Like Social Security, Medicare has trust funds that hold the money that the federal government raises to support the program. Every year, the Centers for Medicare and Medicaid Services release a report that discusses the financial condition of Medicare's trust funds, and just this past week, the 2019 report came out. At 249 pages, the full Medicare Trustees Report makes for a long read -- but below, you'll find some of the key facts you should know about where Medicare stands right now.
1. Medicare is still taking in enough money to cover its overall costs
In 2018, Medicare covered nearly 60 million people, split roughly 85%/15% between those 65 or older and those who were disabled. To do so, Medicare spent a total of $740.6 billion, or roughly $12,400 per person.
Yet Medicare's revenue exceeded what it paid out. A total of $755.7 billion came into Medicare's coffers during 2018, including $9.8 billion in interest on trust fund balances. That led to a surplus of $15.1 billion, boosting the total assets of the funds to $304.7 billion.
2. Hospital benefits under Medicare Part A are at risk
The most alarming part of the report is that the hospital insurance (HI) trust fund, which provides the funding for Medicare Part A hospital and inpatient benefits, is expected to run out of money in 2026. That's the same as what the trustees projected last year, and during 2018, the HI trust fund paid out $1.6 billion more than it brought in. That brought the balance of that fund down to $200.4 billion, which is only enough to meet about 62% of a typical year's expenditures.
Initially, Medicare will have enough income to pay about 89% of expenditures starting in 2026. However, that's projected to decline to as low as 78% in 2043 before bouncing back into the 80%s by the end of the 75-year period covered by the report.

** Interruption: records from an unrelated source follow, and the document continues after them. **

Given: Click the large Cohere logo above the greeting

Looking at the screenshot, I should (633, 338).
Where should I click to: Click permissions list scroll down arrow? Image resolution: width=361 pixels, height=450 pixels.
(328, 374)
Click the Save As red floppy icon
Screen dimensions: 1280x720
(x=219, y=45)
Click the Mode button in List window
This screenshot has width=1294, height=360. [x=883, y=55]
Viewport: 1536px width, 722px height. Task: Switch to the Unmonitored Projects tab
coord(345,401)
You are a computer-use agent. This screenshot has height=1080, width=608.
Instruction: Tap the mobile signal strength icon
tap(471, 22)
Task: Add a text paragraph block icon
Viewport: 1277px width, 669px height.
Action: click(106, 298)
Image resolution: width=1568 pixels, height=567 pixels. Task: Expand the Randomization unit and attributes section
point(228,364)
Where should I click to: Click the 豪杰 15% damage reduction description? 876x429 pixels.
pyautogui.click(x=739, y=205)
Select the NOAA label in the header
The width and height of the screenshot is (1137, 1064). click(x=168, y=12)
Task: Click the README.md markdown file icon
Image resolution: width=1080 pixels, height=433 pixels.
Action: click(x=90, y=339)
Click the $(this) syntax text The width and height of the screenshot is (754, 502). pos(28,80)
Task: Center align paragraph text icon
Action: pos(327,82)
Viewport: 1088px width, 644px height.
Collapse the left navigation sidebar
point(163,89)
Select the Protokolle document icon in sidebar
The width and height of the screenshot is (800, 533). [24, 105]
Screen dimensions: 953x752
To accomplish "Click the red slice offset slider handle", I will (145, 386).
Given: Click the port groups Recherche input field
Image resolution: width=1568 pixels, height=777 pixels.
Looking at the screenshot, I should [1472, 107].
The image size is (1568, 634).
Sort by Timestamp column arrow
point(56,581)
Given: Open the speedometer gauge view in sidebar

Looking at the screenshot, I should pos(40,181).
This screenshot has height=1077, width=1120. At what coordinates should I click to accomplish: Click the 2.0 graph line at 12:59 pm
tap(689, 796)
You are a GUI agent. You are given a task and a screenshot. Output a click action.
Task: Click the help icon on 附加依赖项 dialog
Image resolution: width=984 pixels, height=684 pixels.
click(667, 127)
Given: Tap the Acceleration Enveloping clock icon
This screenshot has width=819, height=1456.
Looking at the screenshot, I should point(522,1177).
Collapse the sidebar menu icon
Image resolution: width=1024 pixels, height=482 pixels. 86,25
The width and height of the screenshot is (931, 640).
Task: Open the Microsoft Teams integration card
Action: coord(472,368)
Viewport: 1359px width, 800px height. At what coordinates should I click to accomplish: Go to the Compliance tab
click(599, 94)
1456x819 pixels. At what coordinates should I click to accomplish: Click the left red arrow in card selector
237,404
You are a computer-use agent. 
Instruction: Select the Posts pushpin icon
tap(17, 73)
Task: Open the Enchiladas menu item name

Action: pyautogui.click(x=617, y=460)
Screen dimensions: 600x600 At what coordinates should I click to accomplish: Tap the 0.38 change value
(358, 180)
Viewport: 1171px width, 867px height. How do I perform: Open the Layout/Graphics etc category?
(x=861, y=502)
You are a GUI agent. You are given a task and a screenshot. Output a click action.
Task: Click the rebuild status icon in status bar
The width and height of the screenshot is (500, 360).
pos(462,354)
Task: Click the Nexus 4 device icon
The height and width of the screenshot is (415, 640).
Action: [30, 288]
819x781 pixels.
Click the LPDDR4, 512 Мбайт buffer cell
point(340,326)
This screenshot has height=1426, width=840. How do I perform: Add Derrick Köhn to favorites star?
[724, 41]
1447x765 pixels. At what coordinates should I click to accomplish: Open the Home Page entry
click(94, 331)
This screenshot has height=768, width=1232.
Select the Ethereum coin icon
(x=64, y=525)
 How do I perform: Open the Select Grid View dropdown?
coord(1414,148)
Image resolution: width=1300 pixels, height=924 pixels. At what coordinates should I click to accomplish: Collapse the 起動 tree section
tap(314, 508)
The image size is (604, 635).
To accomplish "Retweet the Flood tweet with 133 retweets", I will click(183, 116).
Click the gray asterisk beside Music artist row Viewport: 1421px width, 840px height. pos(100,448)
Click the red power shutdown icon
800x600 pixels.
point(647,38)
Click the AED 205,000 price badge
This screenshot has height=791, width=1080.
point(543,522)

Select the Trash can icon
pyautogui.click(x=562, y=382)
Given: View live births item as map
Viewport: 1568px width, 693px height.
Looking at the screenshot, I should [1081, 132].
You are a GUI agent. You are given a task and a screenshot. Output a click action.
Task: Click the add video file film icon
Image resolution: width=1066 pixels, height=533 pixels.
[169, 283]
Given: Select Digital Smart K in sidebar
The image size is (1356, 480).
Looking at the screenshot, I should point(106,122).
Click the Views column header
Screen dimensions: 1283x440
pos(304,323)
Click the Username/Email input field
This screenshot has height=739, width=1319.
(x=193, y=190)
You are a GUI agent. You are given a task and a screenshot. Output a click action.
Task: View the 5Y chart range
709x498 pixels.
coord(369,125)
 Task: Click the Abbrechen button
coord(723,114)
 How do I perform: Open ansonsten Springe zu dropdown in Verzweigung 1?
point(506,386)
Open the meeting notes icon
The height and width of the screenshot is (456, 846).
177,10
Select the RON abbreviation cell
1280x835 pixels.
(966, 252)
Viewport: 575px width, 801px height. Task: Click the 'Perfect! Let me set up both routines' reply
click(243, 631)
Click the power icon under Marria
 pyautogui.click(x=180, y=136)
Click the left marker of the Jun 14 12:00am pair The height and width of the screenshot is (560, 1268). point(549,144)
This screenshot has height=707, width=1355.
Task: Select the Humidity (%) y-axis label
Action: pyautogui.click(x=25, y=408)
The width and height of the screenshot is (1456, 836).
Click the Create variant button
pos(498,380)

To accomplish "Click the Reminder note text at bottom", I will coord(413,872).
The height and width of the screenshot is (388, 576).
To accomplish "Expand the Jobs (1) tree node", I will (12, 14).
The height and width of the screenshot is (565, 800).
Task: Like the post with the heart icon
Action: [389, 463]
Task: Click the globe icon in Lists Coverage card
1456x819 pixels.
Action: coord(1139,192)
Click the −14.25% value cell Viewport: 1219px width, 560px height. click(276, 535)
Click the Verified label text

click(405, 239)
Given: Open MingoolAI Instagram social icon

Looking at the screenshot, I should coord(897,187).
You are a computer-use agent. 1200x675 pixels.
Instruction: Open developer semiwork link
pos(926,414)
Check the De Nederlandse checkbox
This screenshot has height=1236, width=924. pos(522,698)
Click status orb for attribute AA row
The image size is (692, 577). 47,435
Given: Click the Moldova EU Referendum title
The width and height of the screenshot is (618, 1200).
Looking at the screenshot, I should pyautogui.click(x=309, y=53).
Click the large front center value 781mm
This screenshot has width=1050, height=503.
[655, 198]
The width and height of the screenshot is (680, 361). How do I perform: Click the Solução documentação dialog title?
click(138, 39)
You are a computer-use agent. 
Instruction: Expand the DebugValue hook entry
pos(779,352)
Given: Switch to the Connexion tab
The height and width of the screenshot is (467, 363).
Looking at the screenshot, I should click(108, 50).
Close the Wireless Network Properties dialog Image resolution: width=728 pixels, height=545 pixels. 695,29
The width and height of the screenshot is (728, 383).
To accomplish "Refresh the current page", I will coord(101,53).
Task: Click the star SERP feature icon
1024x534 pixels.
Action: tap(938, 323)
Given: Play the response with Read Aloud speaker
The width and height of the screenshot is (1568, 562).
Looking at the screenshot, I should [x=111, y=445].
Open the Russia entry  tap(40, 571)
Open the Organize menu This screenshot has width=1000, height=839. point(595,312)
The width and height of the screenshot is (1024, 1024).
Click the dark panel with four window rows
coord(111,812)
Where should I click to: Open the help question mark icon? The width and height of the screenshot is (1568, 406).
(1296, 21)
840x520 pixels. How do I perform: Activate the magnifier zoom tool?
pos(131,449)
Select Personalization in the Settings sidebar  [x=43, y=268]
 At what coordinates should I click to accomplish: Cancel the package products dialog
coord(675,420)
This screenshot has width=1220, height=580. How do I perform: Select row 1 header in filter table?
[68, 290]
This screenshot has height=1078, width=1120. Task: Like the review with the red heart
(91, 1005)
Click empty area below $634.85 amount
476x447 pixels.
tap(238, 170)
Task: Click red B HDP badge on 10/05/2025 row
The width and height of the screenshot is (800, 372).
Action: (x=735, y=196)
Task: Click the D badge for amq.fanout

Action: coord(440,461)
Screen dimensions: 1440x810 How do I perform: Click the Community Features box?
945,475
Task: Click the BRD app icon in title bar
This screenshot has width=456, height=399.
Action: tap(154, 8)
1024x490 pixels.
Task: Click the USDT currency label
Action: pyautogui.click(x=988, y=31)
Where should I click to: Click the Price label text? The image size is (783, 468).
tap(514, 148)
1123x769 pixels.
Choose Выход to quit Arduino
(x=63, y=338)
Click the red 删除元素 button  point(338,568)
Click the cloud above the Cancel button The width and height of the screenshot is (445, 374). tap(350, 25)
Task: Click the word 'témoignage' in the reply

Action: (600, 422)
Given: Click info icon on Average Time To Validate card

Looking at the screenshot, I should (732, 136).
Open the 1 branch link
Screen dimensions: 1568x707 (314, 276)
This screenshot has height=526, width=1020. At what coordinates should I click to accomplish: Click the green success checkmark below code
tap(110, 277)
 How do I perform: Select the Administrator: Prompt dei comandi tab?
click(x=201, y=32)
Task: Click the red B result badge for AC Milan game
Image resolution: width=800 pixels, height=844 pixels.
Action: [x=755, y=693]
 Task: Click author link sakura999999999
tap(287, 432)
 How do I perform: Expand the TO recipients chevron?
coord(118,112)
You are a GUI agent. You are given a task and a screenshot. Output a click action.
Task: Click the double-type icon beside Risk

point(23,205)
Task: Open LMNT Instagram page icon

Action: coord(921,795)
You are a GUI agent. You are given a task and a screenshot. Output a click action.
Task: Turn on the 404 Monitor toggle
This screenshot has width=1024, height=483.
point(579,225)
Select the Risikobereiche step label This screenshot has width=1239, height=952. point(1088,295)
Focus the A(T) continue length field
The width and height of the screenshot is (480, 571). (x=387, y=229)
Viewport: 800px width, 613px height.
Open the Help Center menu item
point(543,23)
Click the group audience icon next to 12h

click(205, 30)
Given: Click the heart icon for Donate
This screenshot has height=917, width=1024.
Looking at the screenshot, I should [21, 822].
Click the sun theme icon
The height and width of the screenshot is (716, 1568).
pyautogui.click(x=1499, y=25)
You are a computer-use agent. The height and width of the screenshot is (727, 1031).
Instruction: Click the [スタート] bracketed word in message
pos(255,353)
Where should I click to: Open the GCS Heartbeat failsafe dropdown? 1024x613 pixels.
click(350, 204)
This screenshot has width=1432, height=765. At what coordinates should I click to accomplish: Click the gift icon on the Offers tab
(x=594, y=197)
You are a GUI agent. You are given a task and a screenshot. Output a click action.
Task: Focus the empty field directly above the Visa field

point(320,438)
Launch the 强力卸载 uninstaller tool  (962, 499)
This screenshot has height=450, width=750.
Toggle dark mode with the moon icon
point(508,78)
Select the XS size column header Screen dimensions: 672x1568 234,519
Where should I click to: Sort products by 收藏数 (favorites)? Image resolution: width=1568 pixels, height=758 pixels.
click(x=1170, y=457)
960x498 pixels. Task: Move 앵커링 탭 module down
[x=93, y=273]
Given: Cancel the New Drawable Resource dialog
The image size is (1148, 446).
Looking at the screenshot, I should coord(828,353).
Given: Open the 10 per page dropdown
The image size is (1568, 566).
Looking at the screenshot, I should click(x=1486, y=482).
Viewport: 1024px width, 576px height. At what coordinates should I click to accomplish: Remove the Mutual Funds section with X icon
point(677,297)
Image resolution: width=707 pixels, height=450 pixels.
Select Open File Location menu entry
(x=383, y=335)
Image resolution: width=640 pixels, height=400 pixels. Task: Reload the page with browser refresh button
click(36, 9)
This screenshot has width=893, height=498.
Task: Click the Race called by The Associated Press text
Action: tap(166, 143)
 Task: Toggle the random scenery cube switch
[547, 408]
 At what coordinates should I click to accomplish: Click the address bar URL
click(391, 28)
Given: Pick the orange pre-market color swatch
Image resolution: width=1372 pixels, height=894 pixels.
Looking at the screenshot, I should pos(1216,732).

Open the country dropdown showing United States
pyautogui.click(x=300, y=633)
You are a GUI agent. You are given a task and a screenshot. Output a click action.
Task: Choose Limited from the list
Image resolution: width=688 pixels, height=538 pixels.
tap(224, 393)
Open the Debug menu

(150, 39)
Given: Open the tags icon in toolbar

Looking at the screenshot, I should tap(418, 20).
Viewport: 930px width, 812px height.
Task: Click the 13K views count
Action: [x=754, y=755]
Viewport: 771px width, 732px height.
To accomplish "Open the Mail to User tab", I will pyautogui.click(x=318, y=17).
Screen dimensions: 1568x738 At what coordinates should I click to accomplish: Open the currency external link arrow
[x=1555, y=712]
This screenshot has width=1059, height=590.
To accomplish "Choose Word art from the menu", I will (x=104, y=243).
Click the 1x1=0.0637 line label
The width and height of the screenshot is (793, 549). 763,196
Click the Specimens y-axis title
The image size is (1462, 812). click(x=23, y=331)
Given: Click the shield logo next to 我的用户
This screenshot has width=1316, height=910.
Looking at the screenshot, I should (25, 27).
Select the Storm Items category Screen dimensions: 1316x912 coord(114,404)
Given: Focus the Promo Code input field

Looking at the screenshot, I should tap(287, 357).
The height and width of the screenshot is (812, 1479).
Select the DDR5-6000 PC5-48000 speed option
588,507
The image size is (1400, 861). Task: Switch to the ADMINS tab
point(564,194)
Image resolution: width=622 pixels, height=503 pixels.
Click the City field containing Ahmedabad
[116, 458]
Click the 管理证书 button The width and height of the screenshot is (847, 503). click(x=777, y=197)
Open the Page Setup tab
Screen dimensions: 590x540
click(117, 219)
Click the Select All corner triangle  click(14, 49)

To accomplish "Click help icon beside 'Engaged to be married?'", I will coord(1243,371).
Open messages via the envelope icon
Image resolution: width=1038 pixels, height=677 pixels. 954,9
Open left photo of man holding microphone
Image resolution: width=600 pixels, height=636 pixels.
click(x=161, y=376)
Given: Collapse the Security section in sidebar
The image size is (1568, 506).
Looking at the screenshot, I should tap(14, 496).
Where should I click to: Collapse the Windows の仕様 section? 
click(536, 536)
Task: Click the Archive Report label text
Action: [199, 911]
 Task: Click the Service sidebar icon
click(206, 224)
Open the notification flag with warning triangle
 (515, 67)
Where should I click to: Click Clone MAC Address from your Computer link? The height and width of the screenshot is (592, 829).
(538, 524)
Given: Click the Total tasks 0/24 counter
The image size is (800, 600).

3. Medical benefits under Medicare Part B should be safe -- but more costly
The trustees report has more favorable things to say about Medicare Part B coverage for doctor visits and other outpatient medical needs. The Supplementary Medical Insurance (SMI) trust fund, which includes the money collected for Part B expenses, is seen as adequately funded for the next decade and beyond.
However, that's only because Part B gets its revenue from monthly premiums and from general government spending. With cost growth for part B over the next five years seen averaging 8.3%, participants can expect substantial increases in their premium costs, and the federal government will see big increases in what it's required to contribute toward the program.
4. Prescription drug benefits under Medicare Part D are in a similar situation
Like Part B, prescription drug coverage under Medicare Part D is financed by monthly premiums and general expenditures. As part of the SMI trust fund, Part D's finances are seen as being adequate, but growth rates of 7.3% over the next five years could cause premiums to rise and require bigger contributions from the federal government.
5. Uncertainty over the Affordable Care Act could affect projections
Finally, the trustees have assumed that the Affordable Care Act (ACA) and the Medicare Access and CHIP Reauthorization Act (MACRA) will lead to slower growth rates in medical expenses. However, the Trump administration has called for the repeal of the ACA, also known as Obamacare. Furthermore, it's uncertain whether the provisions of MACRA will survive in their current form. The trustees can't account for what would happen under a different set of laws, but they expressed concern that changes could result in higher growth in medical expenses.
Given the immediate concerns about the HI trust fund, Medicare's trustees believe that immediate action is necessary to preserve the financial stability of Medicare Part A. Without quick action, the hospital and skilled nursing benefits that millions of Americans rely on could be at risk.